Twin Arrows is a ghost town located in the central part of Arizona on U.S. Route 66 (US 66) in Coconino County between the city of Flagstaff and the town of Winslow.

Brief history
The area in which Twin Arrows is located was inhabited by the Hopi and Navajo tribes. The Navajo fought against the Apaches in the area. The first settlers to arrive in the area of European descent were the Spanish conquistadores. The area became part of Mexico when Mexico gained its independence from Spain.

The United States fought against Mexico in what is known as the Mexican–American War. The war ended officially when the 1848 Treaty of Guadalupe Hidalgo was signed and forced onto the remnant Mexican government. It specified its major consequence, the Mexican Cession of the northern territories of Alta California and Santa Fe de Nuevo México to the United States.

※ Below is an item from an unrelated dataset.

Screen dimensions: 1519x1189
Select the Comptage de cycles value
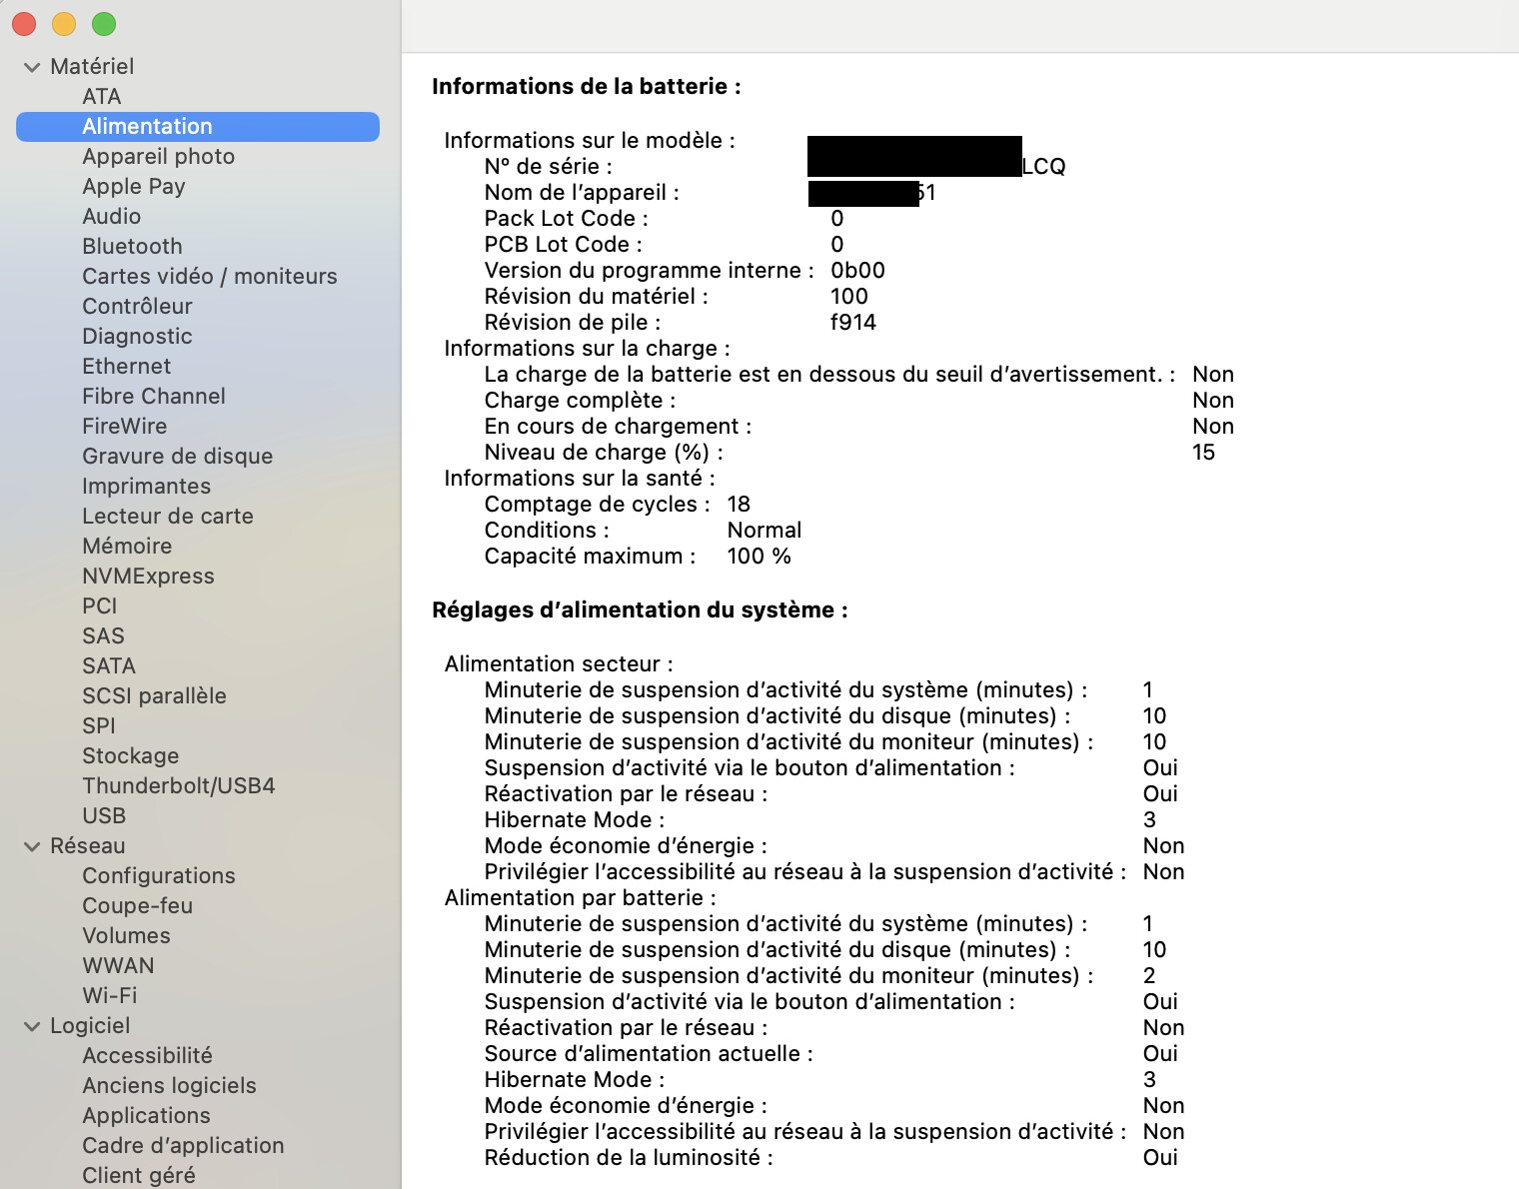click(739, 504)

Wagon roads routes between Flagstaff and Winslow were surveyed in the 1880s. The Atlantic and Pacific Railroad choose to build the railroad along it. The railway passed to the north of the modern alignment of the National Old Trails which would eventually become US 66. The U.S. Highway System established US 66 in 1926. US 66 served as a major path for those who migrated west during the Dust Bowl of the 1930s. The road supported the economies of the communities through which it passed.

Traffic began to flow through the Twin Arrows area because Route 66 was aligned along the National Old Trails Road. A business named the Canyon Padre Trading Post, named for the gorge that cuts nearby, was established in the late 1940s in Twin Arrows. Business was slow for the store and diner until the owners changed its name to "Twin Arrows Trading Post", inspired by nearby town of Two Guns and added a service station. Two  giant arrows which were placed on the property were easily recognized by traveling motorist and the business began to fourish. In early 2022, one of the two arrows broke at the base, and is currently still on the ground next to its surviving partner.

Decline

The Twin Arrows Trading Post began to fail with the construction of the Interstate 40 (I-40), because motorists no longer had to take US 66. Business for the Twin Arrows Trading Post began to decline and it was not long before the store/diner/service station/gift shop passed through the hands of various owners. This continued until 1995, when it was finally closed and abandoned.  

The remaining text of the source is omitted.